───── EXERCISE DATA ─────

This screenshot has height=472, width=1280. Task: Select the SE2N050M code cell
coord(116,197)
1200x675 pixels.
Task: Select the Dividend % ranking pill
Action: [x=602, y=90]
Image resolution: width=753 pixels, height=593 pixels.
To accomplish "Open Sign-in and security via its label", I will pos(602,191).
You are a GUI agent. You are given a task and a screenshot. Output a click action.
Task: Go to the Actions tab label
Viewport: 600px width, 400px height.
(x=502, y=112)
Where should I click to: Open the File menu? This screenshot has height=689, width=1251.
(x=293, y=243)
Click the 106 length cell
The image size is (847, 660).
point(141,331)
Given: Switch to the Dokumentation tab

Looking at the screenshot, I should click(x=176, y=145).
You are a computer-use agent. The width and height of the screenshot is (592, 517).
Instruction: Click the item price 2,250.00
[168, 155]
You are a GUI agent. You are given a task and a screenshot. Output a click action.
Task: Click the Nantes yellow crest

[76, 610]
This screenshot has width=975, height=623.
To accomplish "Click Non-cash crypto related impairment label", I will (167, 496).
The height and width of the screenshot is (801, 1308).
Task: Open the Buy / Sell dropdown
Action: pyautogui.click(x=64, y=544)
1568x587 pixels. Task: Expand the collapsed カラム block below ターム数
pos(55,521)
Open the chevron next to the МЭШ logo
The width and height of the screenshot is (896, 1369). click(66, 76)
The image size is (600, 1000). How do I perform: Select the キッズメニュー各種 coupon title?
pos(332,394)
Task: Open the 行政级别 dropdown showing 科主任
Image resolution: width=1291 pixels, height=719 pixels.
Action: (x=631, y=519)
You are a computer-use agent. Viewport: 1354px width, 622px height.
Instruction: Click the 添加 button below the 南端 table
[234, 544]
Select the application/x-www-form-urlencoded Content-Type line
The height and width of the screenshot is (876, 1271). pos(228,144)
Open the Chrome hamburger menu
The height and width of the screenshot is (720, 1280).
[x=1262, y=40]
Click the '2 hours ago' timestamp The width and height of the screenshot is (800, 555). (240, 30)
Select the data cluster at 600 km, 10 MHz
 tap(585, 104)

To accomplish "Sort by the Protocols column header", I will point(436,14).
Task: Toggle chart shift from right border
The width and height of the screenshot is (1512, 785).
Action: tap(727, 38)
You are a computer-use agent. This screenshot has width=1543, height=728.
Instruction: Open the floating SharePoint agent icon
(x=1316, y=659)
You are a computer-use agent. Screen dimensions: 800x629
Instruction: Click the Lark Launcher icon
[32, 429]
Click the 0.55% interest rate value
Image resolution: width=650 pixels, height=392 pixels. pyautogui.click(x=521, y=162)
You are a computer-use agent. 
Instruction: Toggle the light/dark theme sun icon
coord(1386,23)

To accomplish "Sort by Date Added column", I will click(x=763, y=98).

─────

▶ [WHAT THIS TASK INVOLVES]: All the records above need to be set down again exactly as they were given.

▶ [SOLVED PROBLEM]:
This screenshot has height=472, width=1280. Task: Select the SE2N050M code cell
coord(116,197)
1200x675 pixels.
Task: Select the Dividend % ranking pill
Action: [x=602, y=90]
Image resolution: width=753 pixels, height=593 pixels.
To accomplish "Open Sign-in and security via its label", I will pos(602,191).
You are a GUI agent. You are given a task and a screenshot. Output a click action.
Task: Go to the Actions tab label
Viewport: 600px width, 400px height.
(x=502, y=112)
Where should I click to: Open the File menu? This screenshot has height=689, width=1251.
(x=293, y=243)
Click the 106 length cell
The image size is (847, 660).
point(141,331)
Given: Switch to the Dokumentation tab

Looking at the screenshot, I should click(x=176, y=145).
You are a computer-use agent. The width and height of the screenshot is (592, 517).
Instruction: Click the item price 2,250.00
[168, 155]
You are a GUI agent. You are given a task and a screenshot. Output a click action.
Task: Click the Nantes yellow crest

[76, 610]
This screenshot has width=975, height=623.
To accomplish "Click Non-cash crypto related impairment label", I will (167, 496).
The height and width of the screenshot is (801, 1308).
Task: Open the Buy / Sell dropdown
Action: pyautogui.click(x=64, y=544)
1568x587 pixels. Task: Expand the collapsed カラム block below ターム数
pos(55,521)
Open the chevron next to the МЭШ logo
The width and height of the screenshot is (896, 1369). click(66, 76)
The image size is (600, 1000). How do I perform: Select the キッズメニュー各種 coupon title?
pos(332,394)
Task: Open the 行政级别 dropdown showing 科主任
Image resolution: width=1291 pixels, height=719 pixels.
Action: (x=631, y=519)
You are a computer-use agent. Viewport: 1354px width, 622px height.
Instruction: Click the 添加 button below the 南端 table
[234, 544]
Select the application/x-www-form-urlencoded Content-Type line
The height and width of the screenshot is (876, 1271). pos(228,144)
Open the Chrome hamburger menu
The height and width of the screenshot is (720, 1280).
[x=1262, y=40]
Click the '2 hours ago' timestamp The width and height of the screenshot is (800, 555). (240, 30)
Select the data cluster at 600 km, 10 MHz
 tap(585, 104)

To accomplish "Sort by the Protocols column header", I will point(436,14).
Task: Toggle chart shift from right border
The width and height of the screenshot is (1512, 785).
Action: tap(727, 38)
You are a computer-use agent. This screenshot has width=1543, height=728.
Instruction: Open the floating SharePoint agent icon
(x=1316, y=659)
You are a computer-use agent. Screen dimensions: 800x629
Instruction: Click the Lark Launcher icon
[32, 429]
Click the 0.55% interest rate value
Image resolution: width=650 pixels, height=392 pixels. pyautogui.click(x=521, y=162)
You are a computer-use agent. 
Instruction: Toggle the light/dark theme sun icon
coord(1386,23)

To accomplish "Sort by Date Added column", I will click(x=763, y=98).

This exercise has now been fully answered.